Typically metering a particular point within an energy distribution system, such as an electrical distribution system, can be very costly and there are monetary and practical barriers to installing metering points. Some of these costs are external components such as potential transformers or current transformers, commissioning, mounting, conduit and installation costs.
A large installation cost associated with metering points is the installation of communication wires including conduits for the communication wires. The availability of existing communication, cost of extending those communications, and the labor involved in running the communication wires can be prohibitive when evaluating the benefit of adding a new metering point. Alternatively, a metering point may be installed without any communication. In this case, someone must physically go to the meter and read a display, record the energy values, and transport this information to a central system. This approach is prone to human error in addition over time it is an expensive communication method.
Another large installation cost associated with some metering points is the cost of providing an adequate power supply or separate power supply to the metering device. For example, a metering device may be monitoring at a point of a large voltage potential, while the device may be able to monitor the voltage potential, the control power required for the device must be at a significantly lower potential. Alternatively, a metering device may be monitoring a non-electrical quantity such as the output of a flow meter. There may not be a conventional power supply for the metering device accessible; in which case, additional installation expense is required to provide control power to the metering device.
A further installation cost associated with the physical mounting to the metering point. Typically metering points must be mounted into a dedicated measurement cabinet or measurement rack of some sort with a hole for a display or mounting screws to secure the metering device to the cabinet or rack.

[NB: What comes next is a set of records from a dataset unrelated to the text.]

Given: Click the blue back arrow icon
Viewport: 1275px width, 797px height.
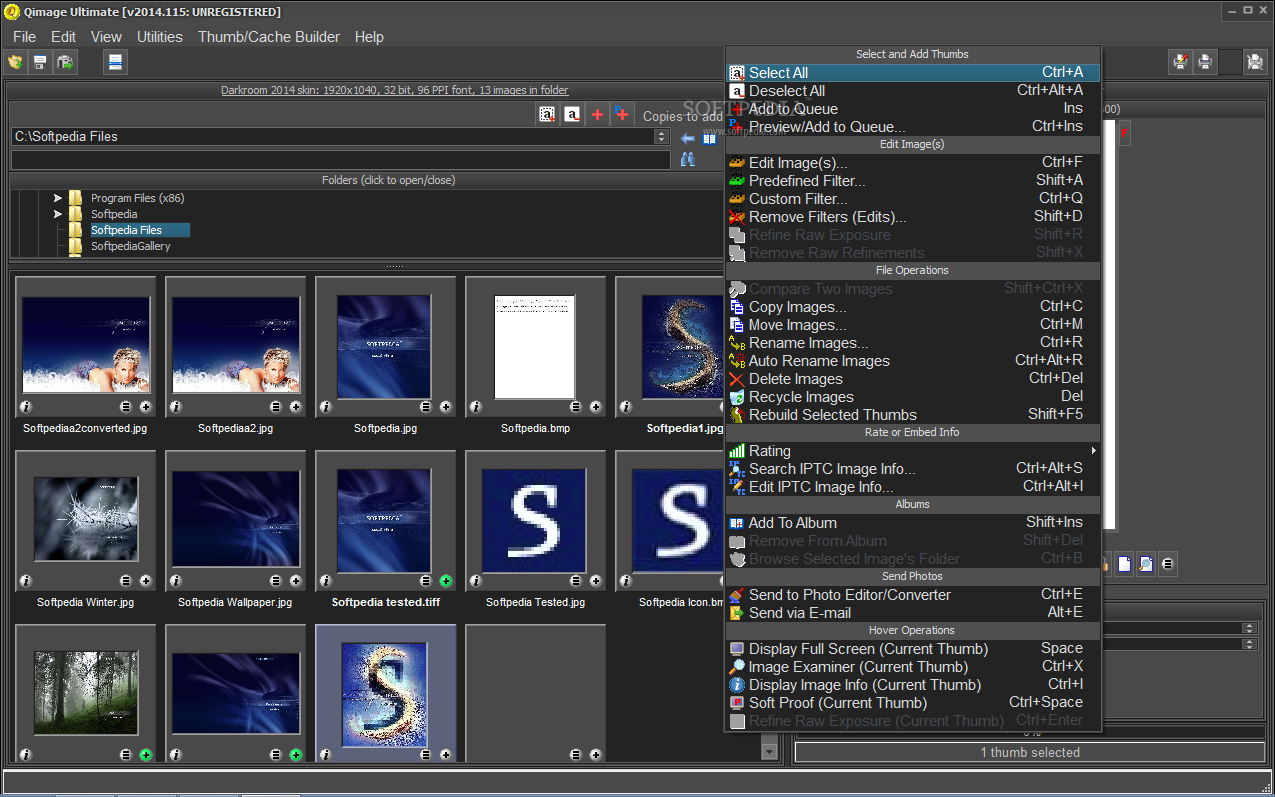Looking at the screenshot, I should point(688,138).
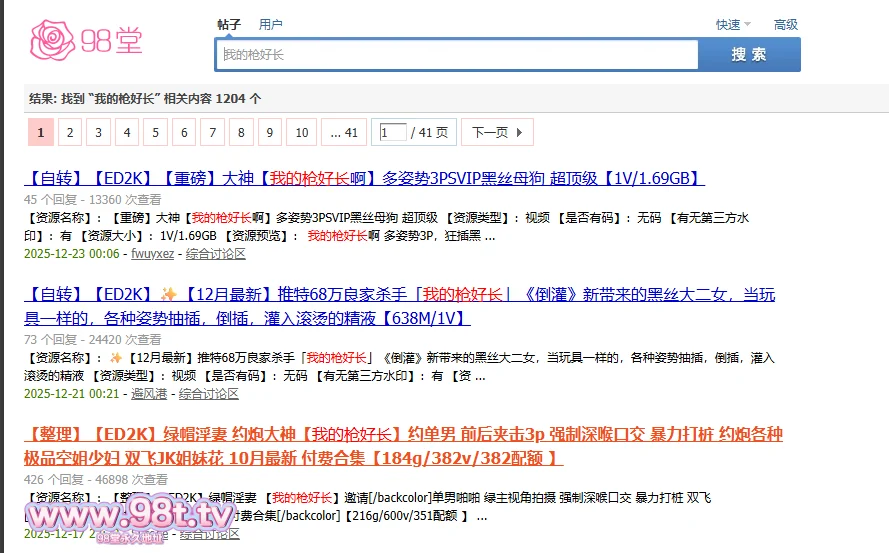Open author profile fwuyxez

[152, 254]

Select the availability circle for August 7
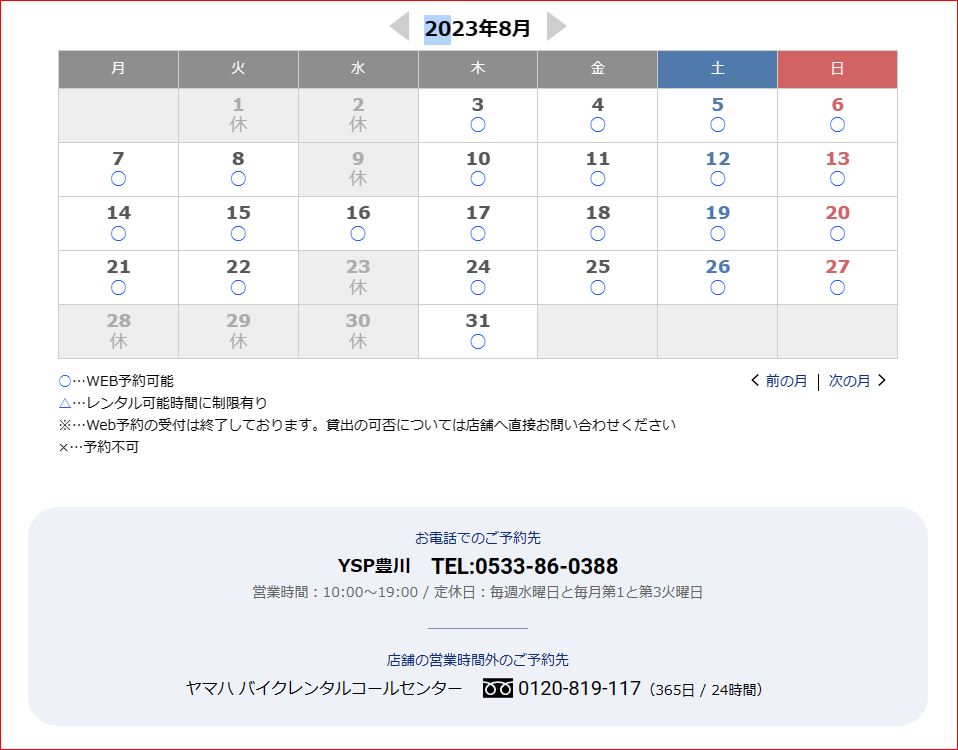click(x=118, y=179)
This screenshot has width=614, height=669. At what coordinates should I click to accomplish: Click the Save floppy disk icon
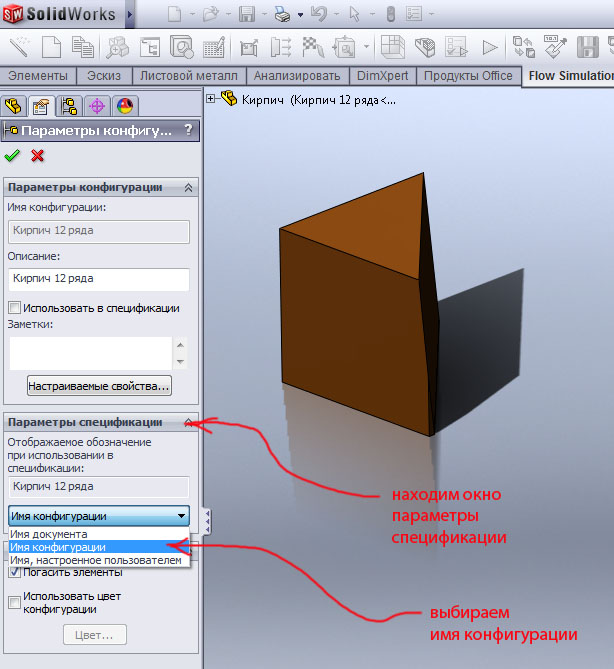(246, 15)
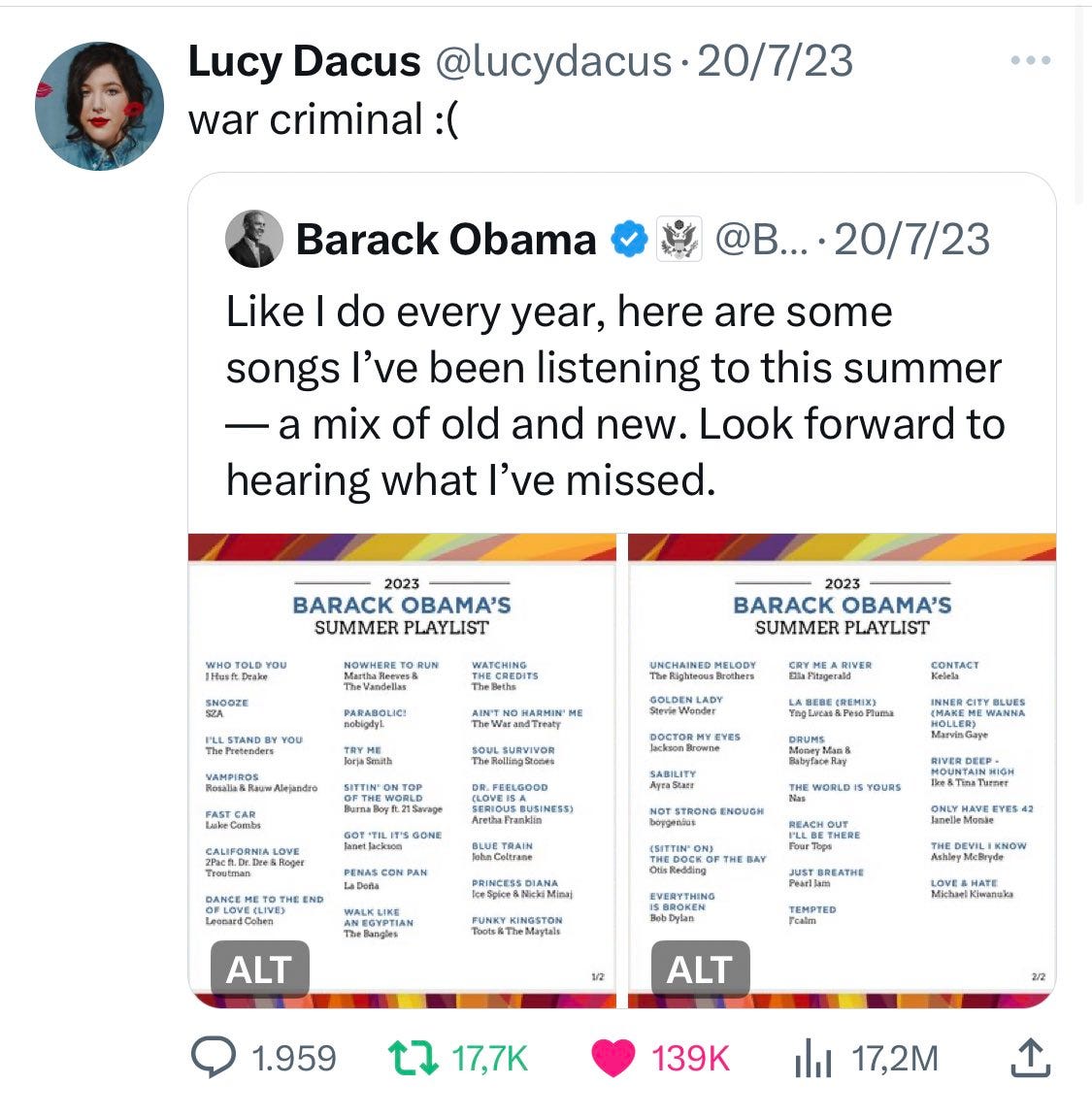1092x1117 pixels.
Task: Open the view analytics bar chart icon
Action: pos(812,1058)
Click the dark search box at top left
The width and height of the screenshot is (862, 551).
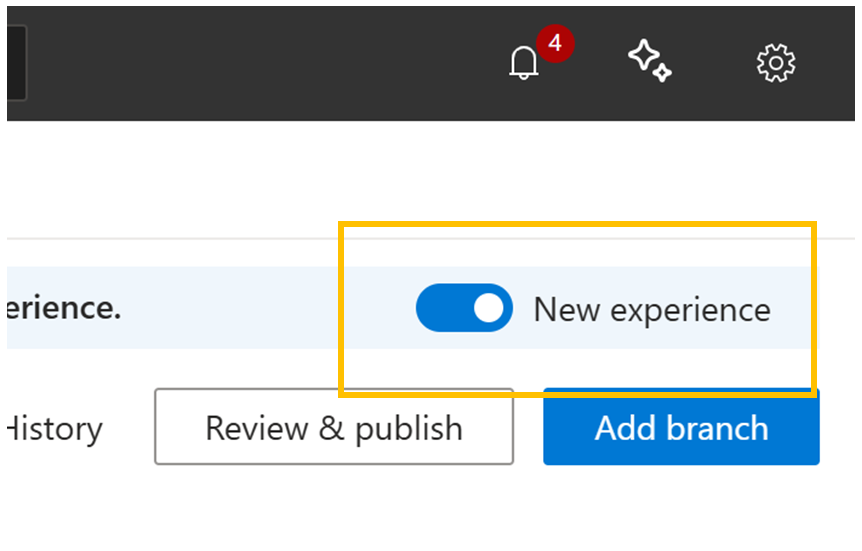15,64
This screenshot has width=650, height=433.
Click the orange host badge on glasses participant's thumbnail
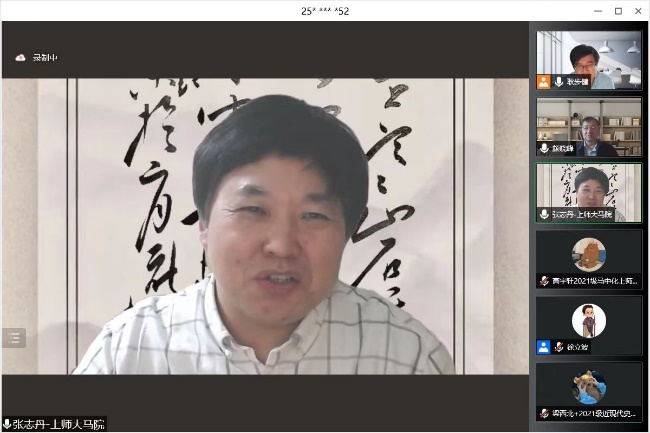[544, 82]
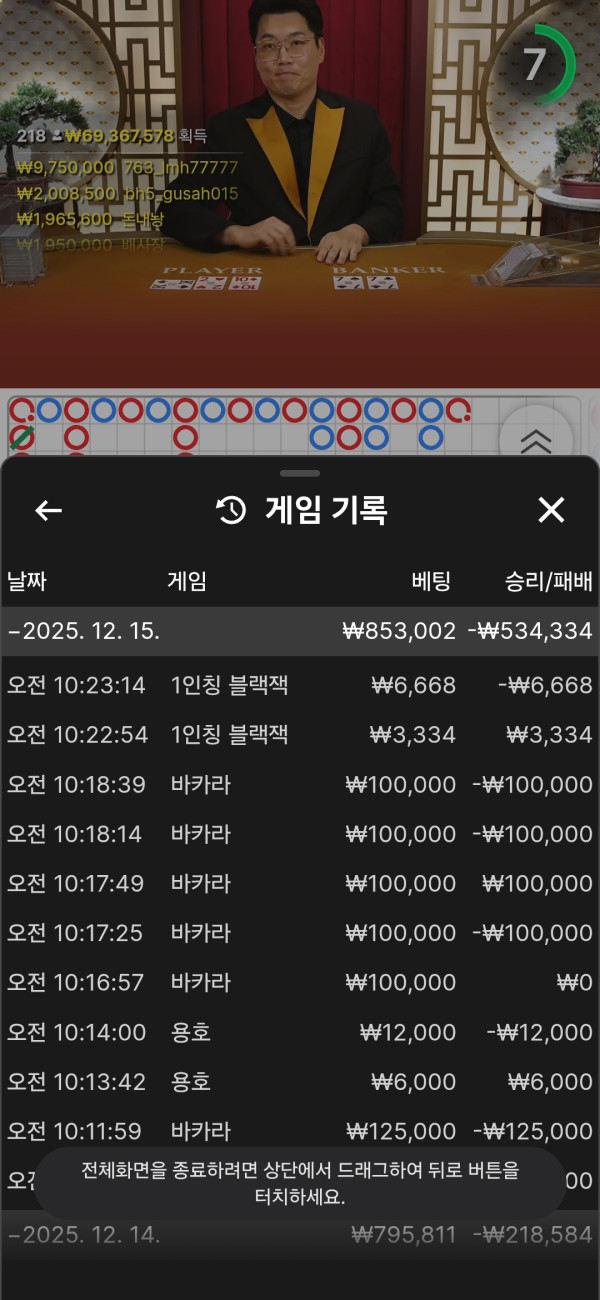The image size is (600, 1300).
Task: Click the 날짜 column header
Action: (27, 581)
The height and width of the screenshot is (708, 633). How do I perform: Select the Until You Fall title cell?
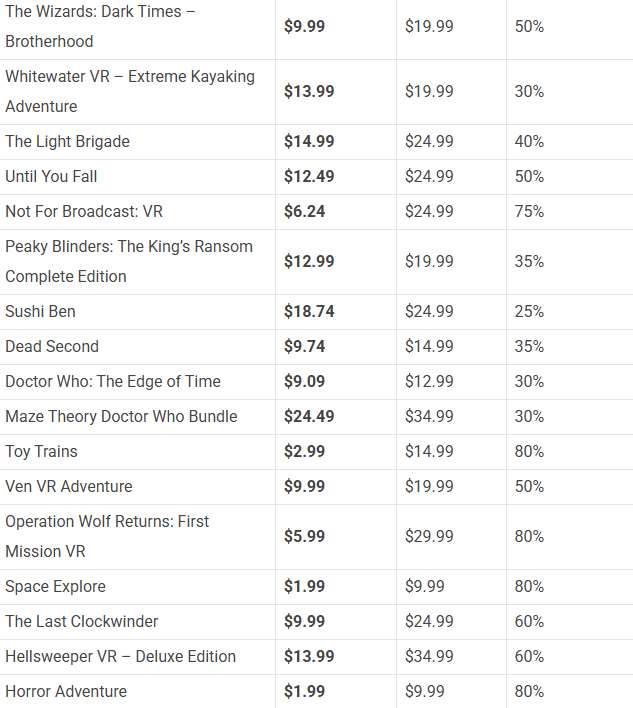[51, 177]
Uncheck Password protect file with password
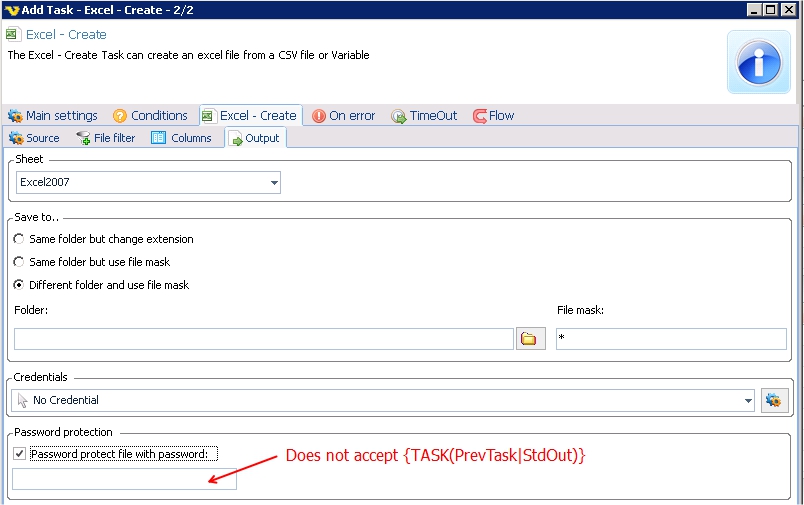 tap(20, 454)
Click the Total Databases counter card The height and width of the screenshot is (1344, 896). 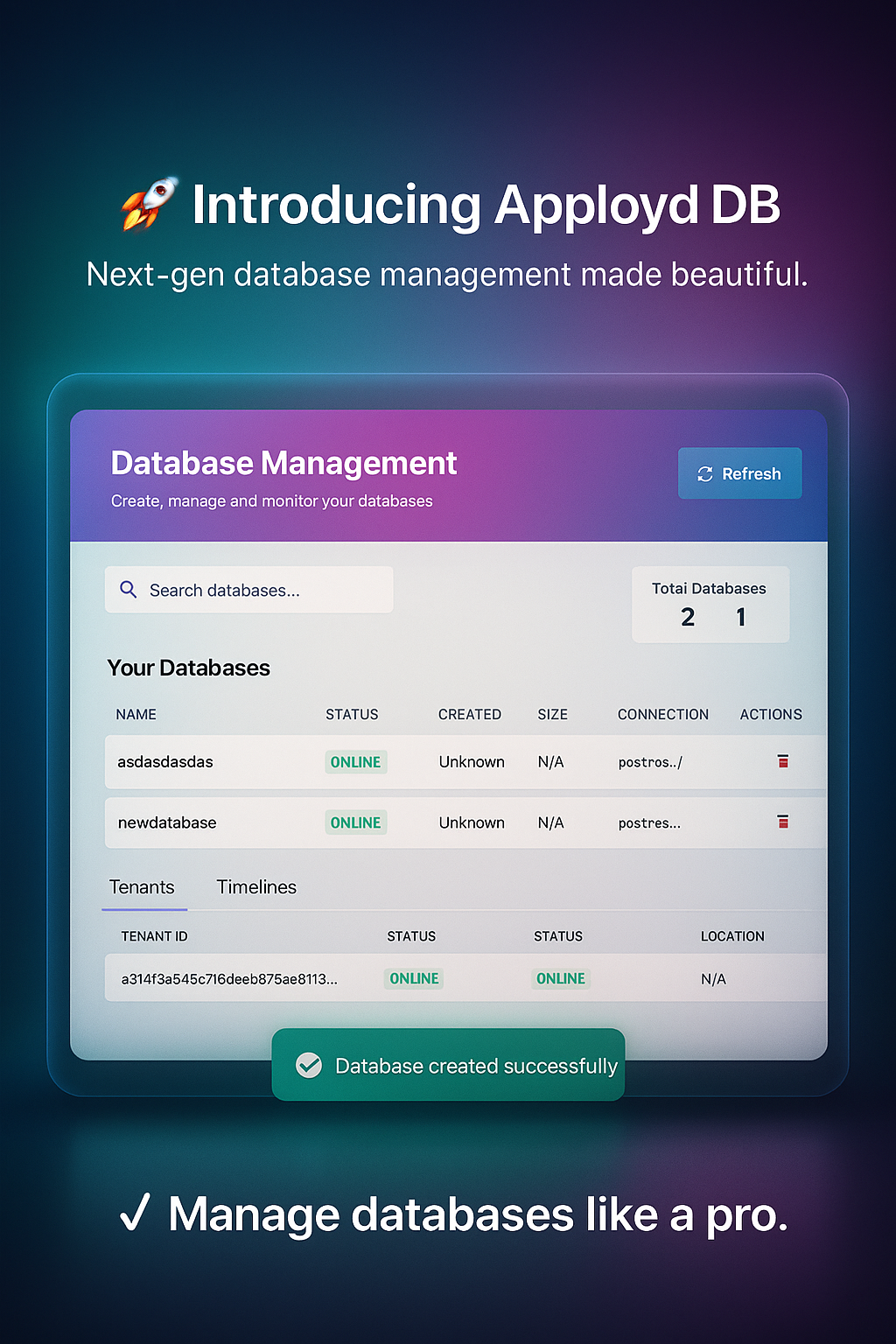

Typically the advantages of installing metering points closer to the supply of the energy outweigh the barriers; however, as the energy travels closer down the energy distribution system to the consumer and finally to the load, the costs of metering points often outweighs the benefits. However, there is a desire and financial benefit to monitoring energy distribution at additional metering points; especially further down the energy distribution system towards the load. When more information is known of the energy used, more can be done to reduce energy usage. In addition, more energy metering points allow tenants to be billed by actual energy costs rather than an approximation such as a energy cost proportional to rented square footage.
When these costs are reduced, the financial reward of energy cost analysis outweighs the reduced cost barriers of metering closer to each energy load. These additional metering points can assist in creating a clearer representation of energy costs throughout a facility and that information can assist the facility in reducing its energy costs.